Living with cancer
I finally have just one chemotherapy treatment left and I finally have decided to speak out on my situation. Receiving a breast cancer diagnosis and understanding it took time. It also was not easy to accept and I felt stigmatized, not only due to my internal medical conditions but because of what I would have to go through such as losing my hair. Moreover, I have to take unfamiliar treatments and strange medications that cause unbelievable side effects, this made me afraid of what I had to face and waiting for symptoms and then having to take other medications to deal with side effects. Though breast cancer is not death sentence anymore, and cancer itself does not cause hair loss, chemotherapy causes hair loss. I also felt that people felt different around me when they find out I had breast cancer and am having chemotherapy. I hated it, I am not suffering, am not a victim, and am not so unfortunate that I cannot use this opportunity to think about what the meaning of my life is. I am a graduate student and have a full time job so my schedule was busy before the diagnosis. Since I found out about my breast cancer, my life has been very different and I have had to make many changes. I’ve taken a year off from school and had to take many days off from work. However every time I go to the hospital, I learn something new about cancer such as medical words, specific activities, professional procedures and treatments that I did not know anything about before. I also have to see a number of different doctors due to the different treatments I am in the process of receiving. Though I still have lots of hope, I am also afraid about what is going to happen in the future.

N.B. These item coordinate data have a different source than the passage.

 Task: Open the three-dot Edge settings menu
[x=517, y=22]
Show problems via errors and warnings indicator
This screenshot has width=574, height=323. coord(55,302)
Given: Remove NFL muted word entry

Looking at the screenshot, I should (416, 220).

My treatments take place at cancer centers. These places are usually very busy, with patients sitting down quietly having their particular treatments with others waiting to have examinations or results. There are many different people there for treatment, but I guess our goals of defeating cancer are the same.
Before my surgery, I had many examinations such as mammograms, biopsies, blood examinations, genetics examinations and so on. When I went to the hospital I never left before getting at least two or more shots specifically on my right arm. It became a daily routine after a while. One day the nurse could not find where to give shots on my arm because of all the other needle marks, I'd had that many in such a short period of time that it was hard for her to find a good spot.

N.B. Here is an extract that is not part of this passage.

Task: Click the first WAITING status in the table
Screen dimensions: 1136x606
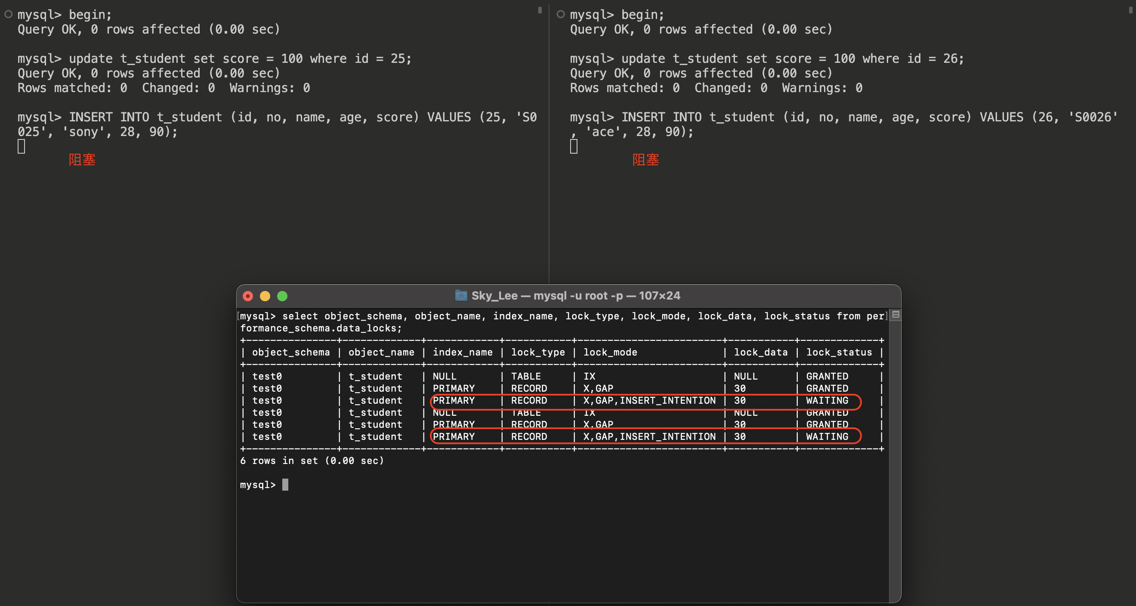Action: [827, 400]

My longest mammogram took almost two hours, my longest biopsy took almost three hours and ultrasounds seemed to take forever. I wished the mammography machine was a kind of massage machine, then I wouldn’t have minded how long it took. I also wish the biopsy could be like acupuncture, it would be much more enjoyable. The ultrasound machine could be the same one used when women having babies have their stomachs checked, that would have been much more exciting... but reality was different from my hopes and imagination, those treatments were torturous and, even worse, just the beginning of my treatment and I felt hopeless much of the time.
I started hating to have to go to the Union Square area since before I associated it with young people that like to hang out, but because my hospital is there I started to feel different about that place. My feelings there were now of memories of my surgery, painful treatments, dizziness, medication, complicated examinations and also having the awful experience of being hospitalized. I thought that this is some kind of punishment, maybe I had done something wrong or was mean to people or my friends, maybe I gave them a hard time or did something wrong to myself. If it is true, I would definitely accept and take care of them......
Even though I am having hard time I try not to cry because my mother always told me that “even when you have a hard time, you should not cry. If you have the time to cry, you should face your problems and think about what you can do instead". I am going to fight against my illness. My mother was also diagnosed with cancer a little while before me and is undergoing chemotherapy treatments at the same time as I am. We have something unusual in common but this has helped us to start talking to each other about being cancer patients. I told her "I won't give up if you won't" and we have promised to each other not to give up and to get though it. This is our hope.
I thought for a long time that my condition was a punishment, but I feel different now. I've come to the conclusion that this is a gift because I have had important experiences and thoughts and have great support from my husband B, my dog G, my family members, and special doctors. This situation has given me a chance to look back on what I have done and what I should do in the future. Also, I have seen people who have brave hearts no matter their age, gender or nationality, and am truly impressed by them. These people made me realize I need to be strong like my mother who also always offers her support to me and being like her is my goal.
When my last chemotherapy session is over, I am scheduled to have radiation therapy and will also be on hormone therapy for five years. It is kind of a long journey. I still a lot of hope and am not afraid of anything anymore. It is my promise to my Mom and my supporters. Moreover, I want to make all my friends aware of the importance of see their doctor regularly for checkups. The best cancer treatment is the preventative kind.